* WHAT THIS TASK INVOLVES *
Repeat all of the entries, please, keeping each line exact.

--- SUPPLIED ENTRIES Enclosed Below ---

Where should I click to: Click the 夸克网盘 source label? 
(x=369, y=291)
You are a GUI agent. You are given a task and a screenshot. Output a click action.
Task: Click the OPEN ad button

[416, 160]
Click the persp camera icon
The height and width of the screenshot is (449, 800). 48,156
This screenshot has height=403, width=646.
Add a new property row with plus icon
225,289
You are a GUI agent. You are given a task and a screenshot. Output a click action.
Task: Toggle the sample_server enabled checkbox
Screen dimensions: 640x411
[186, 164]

--- End of Enclosed SUPPLIED ENTRIES ---

* THE ANSWER *
Where should I click to: Click the 夸克网盘 source label? 
(x=369, y=291)
You are a GUI agent. You are given a task and a screenshot. Output a click action.
Task: Click the OPEN ad button

[416, 160]
Click the persp camera icon
The height and width of the screenshot is (449, 800). 48,156
This screenshot has height=403, width=646.
Add a new property row with plus icon
225,289
You are a GUI agent. You are given a task and a screenshot. Output a click action.
Task: Toggle the sample_server enabled checkbox
Screen dimensions: 640x411
[186, 164]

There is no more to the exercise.